IPFIX Overview
Full visibility into network usage and performance provides efficient information for data security, network troubleshooting, and adapting to everchanging business demands.
Packet capture and analysis is the optimal choice for many network performance and security applications, and it is critical for complete network visibility. For small businesses, it may not be practical cost wise. This is where Metadata-based tools can be used to quickly visualize network behavior and correlate issues to specific applications or data sources. Rather than always relying on full packet capture, protocols like NetFlow and IPFIX can generate valuable metadata for less-intensive network monitoring. This metadata is similar to how your mobile phone bill shows your calls, texts usage, displaying the source, destination and volume rather than showing the actual content of the conversations. With this information, you can gain insights at a lower impact on your network management plan.
The IPFIX (IP Flow Information Export) protocol was standardized by the Internet Engineering Task Force (IETF) in 2013 to be a multi-vendor universal metadata protocol for exporting IP flow information from network devices, such as switches, routers, firewalls to network monitoring and analysis applications or “collector” systems. The IETF IPFIX standard defines how flow information is exported, formatted and transferred from the IPFIX “agent” devices to collector systems for further segmentation, analysis and logging.
Based on Netflow Version 9, IPFIX utilizes similar procedures for exporting a “flow” to a collector, which operates in a many-to-many relationship with exporter network devices so that an exporter can transmit flow information to multiple collectors, each of which can collect information from any number of exporter devices.
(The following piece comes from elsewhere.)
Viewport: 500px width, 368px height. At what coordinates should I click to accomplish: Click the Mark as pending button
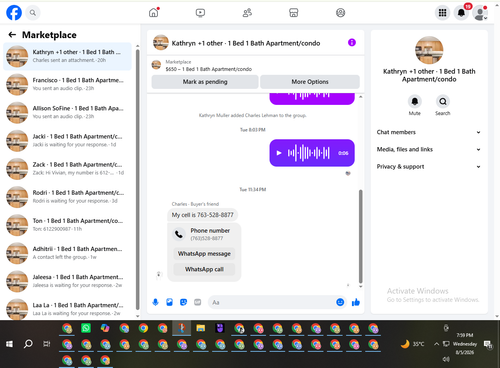[x=205, y=82]
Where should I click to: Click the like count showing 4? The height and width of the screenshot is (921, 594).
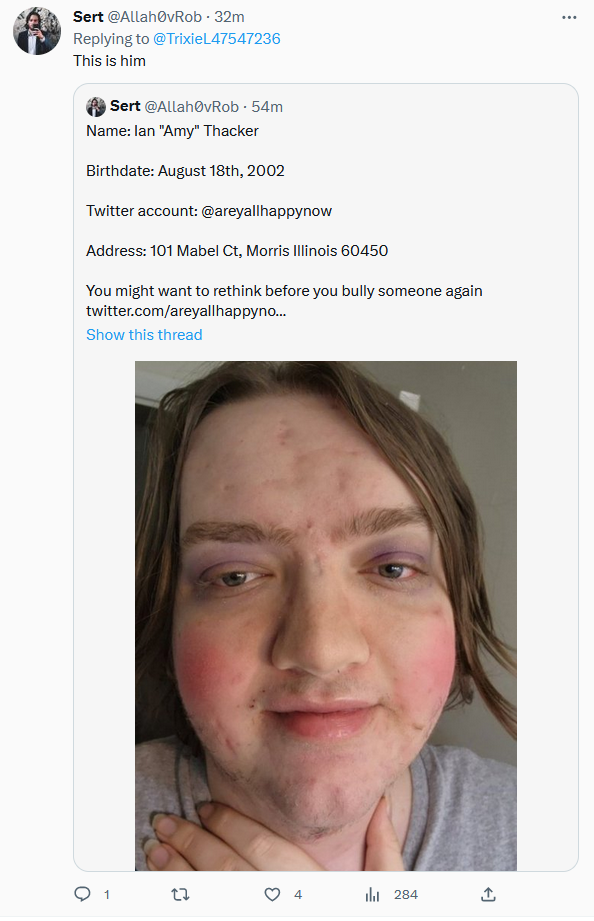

Flow data utilized by IPFIX consists of all IP data traffic that belongs to the same “connection” or “conversation” between two devices on a particular protocol. Flow information is periodically transmitted to the collector devices without any interaction by the receiver and can be customized to include a range of pre-defined or user-defined information/data types. This flexibility is one of the protocol’s strong suits, as vendors can create custom templates with custom information they wish to collect and analyze.
Why IPFIX
IPFIX and Netflow are comparable. However, IPFIX is becoming more used by end-users and supported by networking and security vendors keen to adopt a much more pervasive and flexible protocol.
In comparing compatibility, IPFIX supports the similar base set of seventy nine field types as with Netflow V9. However, IPFIX goes beyond this to support a total of two hundred thirty-eight field types, providing a larger scope for monitoring any type of flow data required. Also, as an enhancement compared to NetFlow, IPFIX also allows for variable length fields which means that a field has no fixed length. Variable length fields can make transmitting information that varies frequently such as URLs (which vary from site to site), messages, and HTTP hosts easier.
IPFIX transport has to fulfil certain reliability and security requirements. Therefore Stream Control Transmission Protocol (SCTP) has been chosen as the preferred transport protocol for IPFIX for all fully compliant implementations while TCP and UDP can be used as optional protocols for backward compatibility. Preference to SCTP is significant because it is congestion-aware and reduces bandwidth use in case of congestion, thus preventing the monitoring application to reduce the performance of the monitored network.
IPFIX allows networking hardware vendors to specify a Vendor ID to create their own proprietary information to be exported. This enables the capturing and gathering of almost any data which typically may have required Syslog or SNMP directly using IPFIX for exporting it from collector devices for further analysis and monitoring.
Finally, as an open IETF standard, IPFIX provides benefits from the collective engineering efforts of thousands of individuals in the Internet community as well as support within products offered by dozens of companies in the networking marketplace.